While this perspective on wisdom does not emerge from the text of the Bible, it nevertheless reflects an apt way for the believing community to begin to think about how we think about our role in the world – and in light of this, what it means to be the church. Understood in this way – not as something trite or playful – but as something intended for enjoyment – for God’s enjoyment – we discern a different shape for framing the practices of the church.

In his significant and influential text, Will Our Children Have Faith, Westerhoff outlined in the 1970’s how the church had wrongly adapted the framework of educational models and thereby, had begun to shape children not so much as persons of faith – but as persons who had a certain educational perspective on what to “think” about God and the church. In a different, but more recent text, James K.A. Smith in the first part of what promises to be a three-part trilogy, Desiring the Kingdom, has suggested similar constructions for discerning persons in light of cultural formation.

What Reverend Boughton touches on – that is addressed more decisively in full-text documents like those by Westerhoff and Smith is that the church does not simply educate the church to be the church. The Church should be forming selves to be the church – embodied lived out persons – not just “minds” – but actors who are designed to please God.

This, by the way, connects powerfully with the work by Samuel Wells that I read early this summer. I hope to connect some of these pieces in a larger whole in some writing I am doing elsewhere.

**

I read significant portions of David Kelsey’s Eccentric Existence – this summer. The 2 part, almost 15000 page text did not lend itself well to leisure reading while on trains/buses (!) – but I did enjoy reading portions of it here and there. Even though I got through about half the actual text (in both volumes) – I will have to come back to it for further discernment in a more concentrated way - *if* I am able to at any point in the near future.

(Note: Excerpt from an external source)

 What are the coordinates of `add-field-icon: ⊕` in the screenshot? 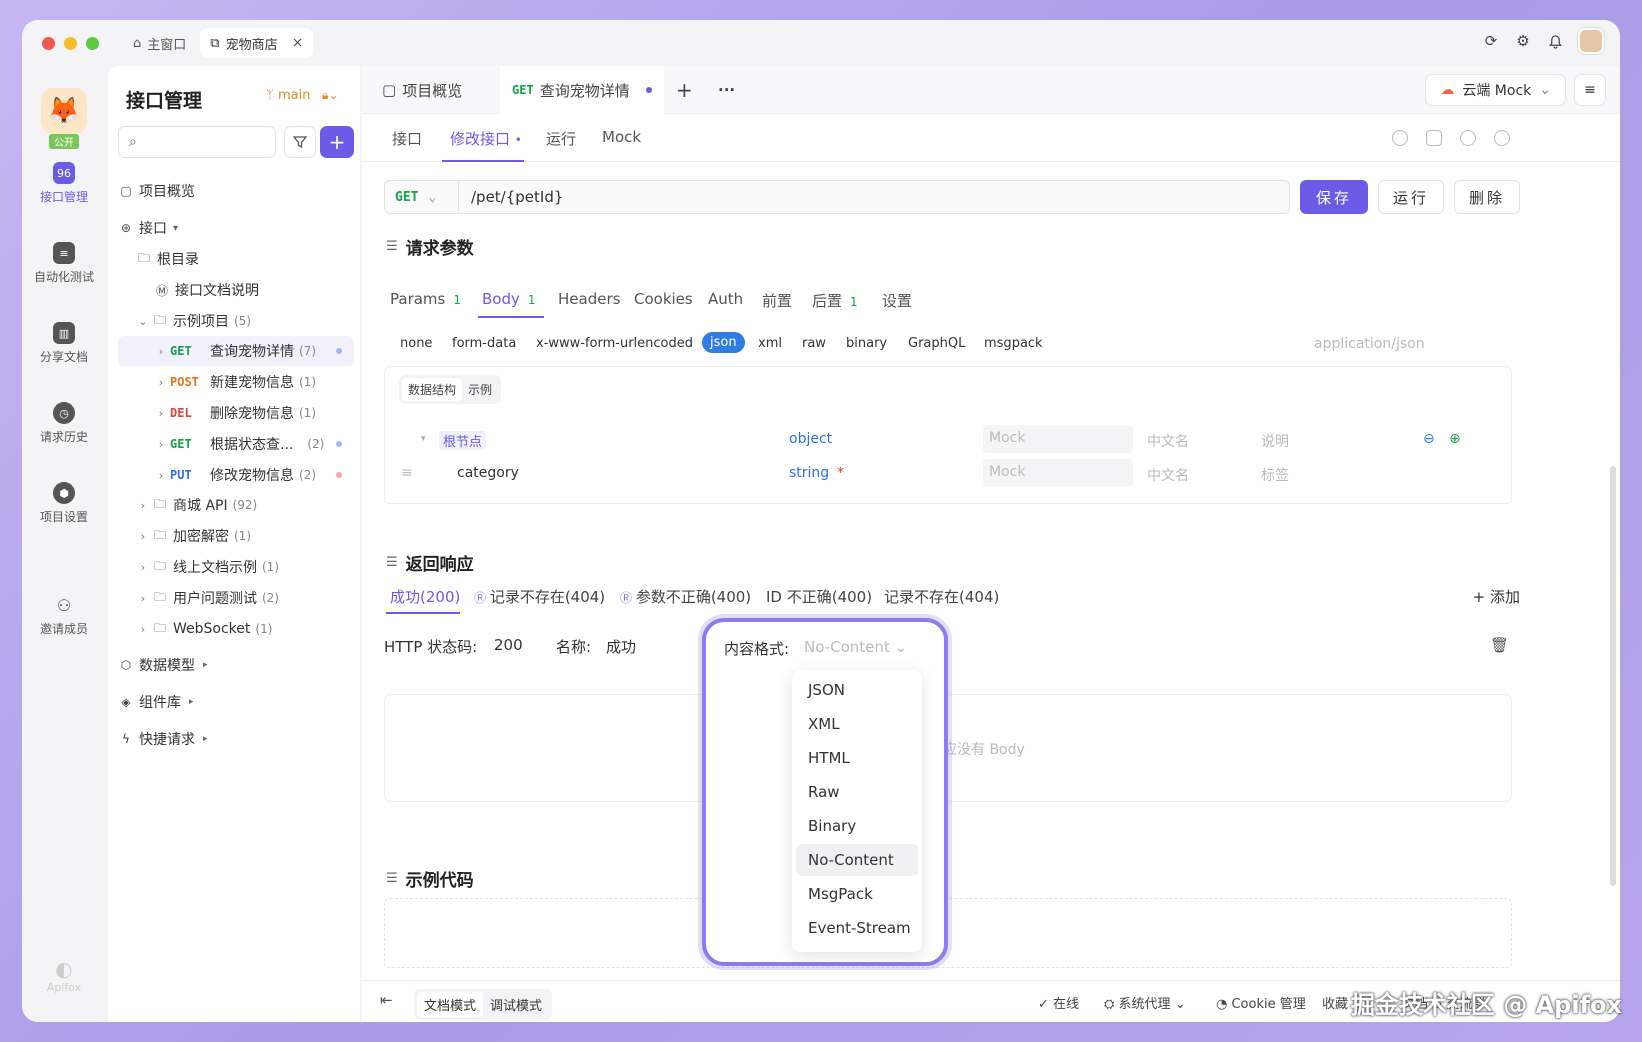 It's located at (1455, 439).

I was delighted to purchase, and read in full, on my kindle device, Wittgenstein: A Very Short Introduction, by A.C. Grayling. I have one colleague who talks about Wittgenstein on a regular basis – and another who derides the later work of Wittgenstein but welcomes the Tractatus. I believe the text I read by Grayling was highly accessible and gave me much better insight – both into Wittgenstein and into the work of my colleagues. I am no expert on philosophical works – but from my reading, I would recommend Graylings work to any neophyte – like me – wanting to know about Wittgenstein.